++++ Extrait du texte

Une meilleure stratégie pour la cohabitation avec les humains
Dans une seconde partie de l’étude, les chercheurs ont effectué une modélisation informatique pour examiner les types de stratégies d’apprentissage efficaces au sein d’environnements imprévisibles de type urbain. Au cours de la simulation, les oiseaux devaient apprendre à trouver de la nourriture. La stratégie d’apprentissage déterminait la quantité « récupérée », et cette quantité déterminait à son tour les chances d’engendrer une progéniture qui pourrait en tirer les mêmes apprentissages.
Au fil des générations, les groupes montrant la meilleure stratégie d’apprentissage finissaient par dominer l’environnement urbain. En outre, « étonnamment, en période d’incertitude, nous avons constaté que les apprenants sensibles aux risques étaient plus susceptibles de dominer les apprenants utilisant d’autres stratégies », indique Breen. Ces résultats suggèrent que ces apprenants sensibles au risque, comme les quiscales mâles, sont mieux adaptés pour faire face à des environnements imprévisibles.

++++++++
++++ Données sources

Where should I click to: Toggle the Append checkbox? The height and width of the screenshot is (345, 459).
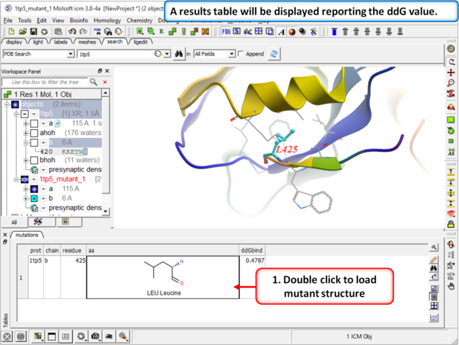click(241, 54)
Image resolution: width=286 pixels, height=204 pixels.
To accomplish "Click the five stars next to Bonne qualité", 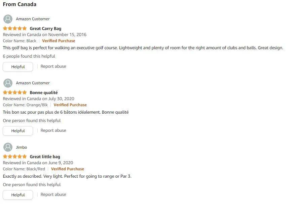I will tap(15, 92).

++++++++

▶ [Votre tâche]:
Dans l'extrait sur la cohabitation avec les humains, relevez dans l'ordre les trois facteurs de la simulation où chacun détermine le suivant. Les lignes n'ont aucun rôle dans cet exercice.

▶ [Résultat obtenu]:
1. La stratégie d'apprentissage
2. La quantité de nourriture « récupérée »
3. Les chances d'engendrer une progéniture